Einmal quer durch die Woche: Von #Neuland über die Baumhausfraktion in die Echokammer bis nach Loon und zurück.

Google lässt einen Ballon steigen! Bild: Jon Shenk/dpa/Google

G nihihi, die Merkel hat „Neuland“ gesagt! Bis zum frühen Mittwochnachmittag waren Witzeleien darüber das alles bestimmende Thema in meiner Twitter-Timeline – bis endlich Obama den Pariser Platz betrat und man sich über sein durchscheinendes Unterhemd und über Präsidenten der freien Welt hinter Glasscheiben lustig machen konnte. Und als er nichts Bahnbrechendes verkündete, startete die zweite #Neuland-Runde: Klar, CDU halt, keine Ahnung von diesem Internet, besonders nicht Mutti.

Müssen Deutschlands netzpolitisch Interessierte wirklich jedes verdammte Stöckchen apportieren, das man für sie wirft? Natürlich ist es ziemlich hingewurschtelt von Merkel, die Prism-Frechheit der USA mit so einem Sätzchen abzumoderieren. Allerdings: richtig hingehegelt hat Merkel das ja erst mit dem zweiten Satzteil – Stichwort: Gefahr! Aber das haben die Besserwisser der Netzavantgarde schon nicht mehr gehört.

Fast scheint es, als wäre die erste Netzexpertise, die die CDU sich zulegt, die, der netzpolitischen Baumhausfraktion ein paar billige Provokationen hinzuwerfen, an denen die sich abarbeiten kann – um dann ungestört Politik am Internet vorbei zu machen. Oder hat irgendjemand mitbekommen, dass in der vorvergangenen Woche mitten im Sturm um Ed Snowden die Regierung einen Gesetzentwurf für den Schutz von Whistleblowern als unnötig abgeschmettert hat? Oder die FDP einen nutzlosen Vorschlag für Netzneutralität vorlegte – während US-Medien berichteten, dass Google, Facebook und Microsoft für die Durchleitung ihrer Daten an US-Provider zahlen?

Bild: privat
Meike Laaff

leitet das Ressort taz2/medien und twittert als @mlaaff.

„Klar mitgekriegt“, werden die einen denken. „Was, bitte?“, die anderen. Womit wir wieder da wären, wo Habermas vor über 50 Jahren über die Fragmentierung von Öffentlichkeiten nachzudenken begann. Ihm folgten US-Netzdenker wie David Weinberger, der im Netz Echokammern entstehen sieht, in denen immer nur das widerhallt, was man eh schon denkt. Oder Eli Pariser, der die Filterblase kritisiert, in der wir leben – weil etwa Googles Suchtreffer uns nur anzeigen, was Google als für uns interessant berechnet hat. Wie da noch über gemeinsame Themen streiten – oder gar von einem gemeinsamen Wissensstand für eine Diskussion ausgehen?

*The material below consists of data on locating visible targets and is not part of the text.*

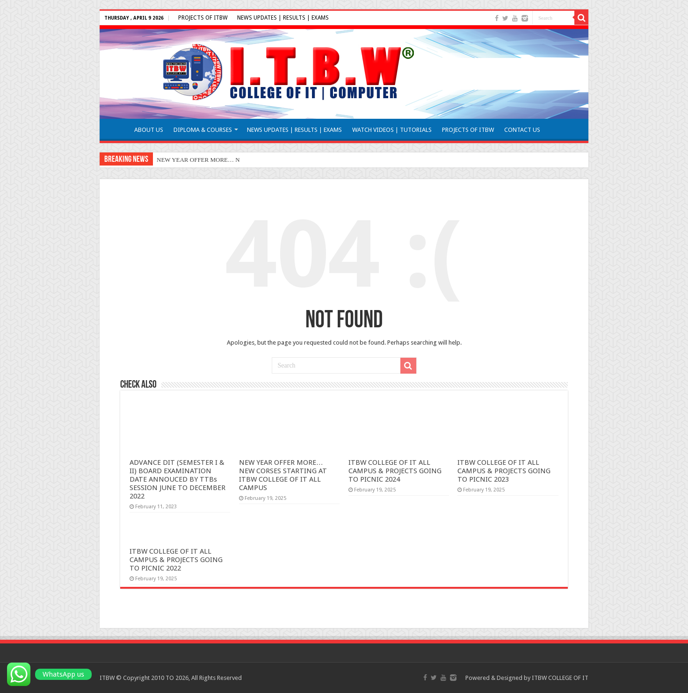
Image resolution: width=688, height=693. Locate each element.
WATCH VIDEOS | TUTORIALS (392, 129)
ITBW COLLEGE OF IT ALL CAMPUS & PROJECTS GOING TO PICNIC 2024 (395, 471)
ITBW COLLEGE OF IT (560, 677)
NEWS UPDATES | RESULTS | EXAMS (283, 17)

Merkels Satz über das Neuland Internet trifft, wenn man ihn auf einen Teil der deutschen Bevölkerung bezieht – denn sie halten sich hartnäckig, die Leute, für die das Internet nur aus Mailanbieter, Facebook und SpOn besteht. Einige von ihnen sollen sogar im Parlament sitzen. Dass sie diejenigen, die einen Großteil des Lebens im Netz verbringen, bescheuert finden und umgekehrt – so bescheuert, dass man nicht miteinander diskutiert –, ist ein Problem für den demokratischen Diskurs. Da hat Habermas schon recht. Und dieses Problem wird größer, je mehr Lebensbereiche das Netz umfasst.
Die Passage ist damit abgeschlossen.